Joana Baptista de Lima, Department of Pediatrics, Centro Materno Infantil do Norte, Unidade Local de Saúde de Santo António, Porto, Portugal
Inês Aires Martins, Department of Pediatrics, Centro Materno Infantil do Norte, Unidade Local de Saúde de Santo António, Porto, Portugal
Joana Queirós, Department of Pediatrics, Centro Materno Infantil do Norte, Unidade Local de Saúde de Santo António, Porto, Portugal
Sara Monteiro, Department of Pediatrics, Centro Materno Infantil do Norte, Unidade Local de Saúde de Santo António, Porto, Portugal
Telma Barbosa, Pediatric Pneumology Unit, Centro Materno Infantil do Norte, Unidade Local de Saúde de Santo António, Porto, Portugal
M. Guilhermina Reis, Pediatric Pneumology Unit, Centro Materno Infantil do Norte, Unidade Local de Saúde de Santo António, Porto, Portugal; ICBAS - School of Medicine and Biomedical Sciences, University of Porto, Porto, Portugal
Lurdes Morais, Pediatric Pneumology Unit, Centro Materno Infantil do Norte, Unidade Local de Saúde de Santo António, Porto, Portugal
Ana Ramos, Pediatric Pneumology Unit, Centro Materno Infantil do Norte, Unidade Local de Saúde de Santo António, Porto, Portugal
Manuel Ferreira Magalhães, Pediatric Pneumology Unit, Centro Materno Infantil do Norte, Unidade Local de Saúde de Santo António, Porto, Portugal; ICBAS – School of Medicine and Biomedical Sciences, University of Porto, Porto, Portugal; Center for Health Technology and Services Research (CINTESIS), Faculty of Medicine, University of Porto, Porto, Portugal; Department of Community Medicine, Information and Health Decision Sciences (MEDCIDS), Faculty of Medicine, University of Porto, Porto, Portugal
Introduction and Objectives: Acute bronchiolitis (AB) is a leading cause of hospital admission in pediatric patients.

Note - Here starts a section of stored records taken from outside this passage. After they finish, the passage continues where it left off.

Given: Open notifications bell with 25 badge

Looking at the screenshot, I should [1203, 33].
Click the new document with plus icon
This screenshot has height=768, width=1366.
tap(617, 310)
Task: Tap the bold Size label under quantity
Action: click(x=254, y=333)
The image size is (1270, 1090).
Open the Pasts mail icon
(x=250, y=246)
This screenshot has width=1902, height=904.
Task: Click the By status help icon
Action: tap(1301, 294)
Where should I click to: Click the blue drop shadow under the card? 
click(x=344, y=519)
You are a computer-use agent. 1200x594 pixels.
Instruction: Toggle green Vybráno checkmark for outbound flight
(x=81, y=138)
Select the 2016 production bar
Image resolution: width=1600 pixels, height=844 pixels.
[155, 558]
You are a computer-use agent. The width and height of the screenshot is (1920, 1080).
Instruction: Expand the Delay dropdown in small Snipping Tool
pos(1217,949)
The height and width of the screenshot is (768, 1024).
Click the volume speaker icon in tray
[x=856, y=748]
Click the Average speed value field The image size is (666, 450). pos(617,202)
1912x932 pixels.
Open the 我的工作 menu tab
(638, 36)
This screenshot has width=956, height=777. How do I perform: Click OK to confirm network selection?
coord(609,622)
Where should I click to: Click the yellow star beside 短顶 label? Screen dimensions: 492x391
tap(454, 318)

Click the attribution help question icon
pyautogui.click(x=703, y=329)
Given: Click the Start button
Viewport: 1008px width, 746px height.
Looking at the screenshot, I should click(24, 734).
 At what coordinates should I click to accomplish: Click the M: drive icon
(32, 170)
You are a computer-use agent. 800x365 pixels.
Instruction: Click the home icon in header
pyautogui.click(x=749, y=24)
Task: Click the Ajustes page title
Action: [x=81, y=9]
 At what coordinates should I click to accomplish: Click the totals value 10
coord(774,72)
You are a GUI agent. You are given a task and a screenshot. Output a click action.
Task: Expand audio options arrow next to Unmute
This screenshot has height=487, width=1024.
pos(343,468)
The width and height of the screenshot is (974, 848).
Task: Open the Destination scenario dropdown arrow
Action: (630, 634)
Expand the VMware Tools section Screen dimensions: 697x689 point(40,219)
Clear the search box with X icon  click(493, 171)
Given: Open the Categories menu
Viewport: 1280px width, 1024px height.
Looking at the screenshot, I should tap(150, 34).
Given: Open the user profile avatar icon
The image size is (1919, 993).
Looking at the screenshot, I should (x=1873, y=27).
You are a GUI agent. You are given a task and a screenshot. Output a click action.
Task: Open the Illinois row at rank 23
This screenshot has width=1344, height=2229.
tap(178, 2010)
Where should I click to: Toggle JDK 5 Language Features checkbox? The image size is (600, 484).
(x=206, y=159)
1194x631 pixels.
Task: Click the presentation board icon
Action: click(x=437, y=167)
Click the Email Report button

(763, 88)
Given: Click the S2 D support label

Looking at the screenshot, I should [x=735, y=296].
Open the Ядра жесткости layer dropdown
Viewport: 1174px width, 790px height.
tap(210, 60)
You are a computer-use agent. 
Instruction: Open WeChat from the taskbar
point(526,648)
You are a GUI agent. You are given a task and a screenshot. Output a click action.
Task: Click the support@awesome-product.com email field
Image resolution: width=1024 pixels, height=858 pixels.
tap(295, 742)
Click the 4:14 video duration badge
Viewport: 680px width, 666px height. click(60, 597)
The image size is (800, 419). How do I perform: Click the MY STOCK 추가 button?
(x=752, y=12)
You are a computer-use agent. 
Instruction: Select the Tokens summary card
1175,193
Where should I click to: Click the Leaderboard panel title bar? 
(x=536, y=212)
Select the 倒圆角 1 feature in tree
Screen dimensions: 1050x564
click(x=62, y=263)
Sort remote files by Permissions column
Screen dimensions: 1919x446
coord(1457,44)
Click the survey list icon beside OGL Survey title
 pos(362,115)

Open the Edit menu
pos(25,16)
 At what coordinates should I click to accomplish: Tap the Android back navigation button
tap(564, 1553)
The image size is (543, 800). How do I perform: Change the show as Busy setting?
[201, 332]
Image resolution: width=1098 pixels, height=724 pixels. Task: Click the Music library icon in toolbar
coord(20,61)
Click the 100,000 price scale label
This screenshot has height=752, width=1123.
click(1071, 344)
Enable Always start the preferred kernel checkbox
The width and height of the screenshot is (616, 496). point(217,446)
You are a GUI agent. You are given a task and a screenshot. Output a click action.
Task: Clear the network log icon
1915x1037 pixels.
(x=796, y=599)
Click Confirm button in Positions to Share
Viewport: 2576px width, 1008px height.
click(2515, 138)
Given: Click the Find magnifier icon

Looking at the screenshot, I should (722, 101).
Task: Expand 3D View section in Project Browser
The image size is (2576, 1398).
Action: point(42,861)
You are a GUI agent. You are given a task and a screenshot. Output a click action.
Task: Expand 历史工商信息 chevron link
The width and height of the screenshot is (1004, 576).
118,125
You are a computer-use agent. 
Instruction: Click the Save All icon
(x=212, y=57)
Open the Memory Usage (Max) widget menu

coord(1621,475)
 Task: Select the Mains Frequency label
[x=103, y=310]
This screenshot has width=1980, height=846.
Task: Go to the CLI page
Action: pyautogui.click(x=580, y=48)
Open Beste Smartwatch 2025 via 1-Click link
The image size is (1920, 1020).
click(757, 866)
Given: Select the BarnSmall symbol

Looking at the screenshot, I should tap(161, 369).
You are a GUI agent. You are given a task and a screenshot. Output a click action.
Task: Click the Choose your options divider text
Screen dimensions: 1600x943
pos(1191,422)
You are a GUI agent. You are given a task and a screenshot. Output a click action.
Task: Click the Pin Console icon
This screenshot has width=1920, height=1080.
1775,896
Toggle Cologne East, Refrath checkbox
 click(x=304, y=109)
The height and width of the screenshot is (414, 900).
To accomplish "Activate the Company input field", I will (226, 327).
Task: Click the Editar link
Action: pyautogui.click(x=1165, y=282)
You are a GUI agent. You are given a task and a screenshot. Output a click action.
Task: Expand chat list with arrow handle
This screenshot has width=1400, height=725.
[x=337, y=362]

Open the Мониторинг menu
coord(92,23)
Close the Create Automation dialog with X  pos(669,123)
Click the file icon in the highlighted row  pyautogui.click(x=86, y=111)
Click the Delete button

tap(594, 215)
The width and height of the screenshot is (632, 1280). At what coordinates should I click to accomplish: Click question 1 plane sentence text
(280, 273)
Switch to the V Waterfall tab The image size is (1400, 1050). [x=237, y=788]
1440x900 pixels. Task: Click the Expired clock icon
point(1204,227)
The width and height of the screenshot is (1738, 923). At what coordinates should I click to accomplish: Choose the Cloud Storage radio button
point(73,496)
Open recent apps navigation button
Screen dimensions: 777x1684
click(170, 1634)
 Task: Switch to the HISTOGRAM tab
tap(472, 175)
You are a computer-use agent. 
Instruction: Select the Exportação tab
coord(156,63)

The main objective of this study was to evaluate the effectiveness of high-flow nasal cannula (HFNC) oxygen therapy in AB. Methods: Retrospective cohort study. Patients (1–24 months of age) admitted with AB in a tertiary hospital were included, comparing the periods before ('preHFNC:Apr/2018–Nov/2019) and after the introduction of HFNC ('postHFNC:Nov/2019–Apr/2022). The outcome measure of effectiveness was transfer to the intensive care unit (ICU). Effect measures were relative risk (RR), absolute risk reduction (RRA) and number needed to treat (NNT). Results: Of the 486 patients included, 196 were preHFNC and 290 were postHFNC. Of the latter, 46 (14.9%) required HFNC. Treatment with HFNC was associated with a significant reduction (p < 0.001) in respiratory rate, use of accessory muscles, wheezing and, consequently, an improvement in the WARM score. In the postHFNC period, there were fewer transfers to the ICU (21.4% vs. 13.8%, p = 0.027), with RR = 0.66, RRA = 7.6% and NNT = 13. In patients treated with HFNC, daycare attendance (p = 0.036; OR 91.7) and a higher WARM score 24 hours after HFNC (p = 0.009; OR 16.2) were predictors of transfer to the ICU (Hosmer-Lemeshow: x 2 = 0.82, p = 0.976). In the survival curve for time to ICU admission, preHFNC patients were transferred earlier (p = 0.013). None of the patients under HFNC required invasive ventilation. Discussion: The introduction of HFNC in the treatment of AB reduced the need for the ICU and was associated with a clinical improvement in several respiratory parameters. On the basis of the NNT, it is estimated that three to four ICU admissions were avoided in the postHFNC period.
Keywords: Pediatric respiratory care. Intensive care unit. Invasive ventilation. Respiratory rate. Respiratory distress.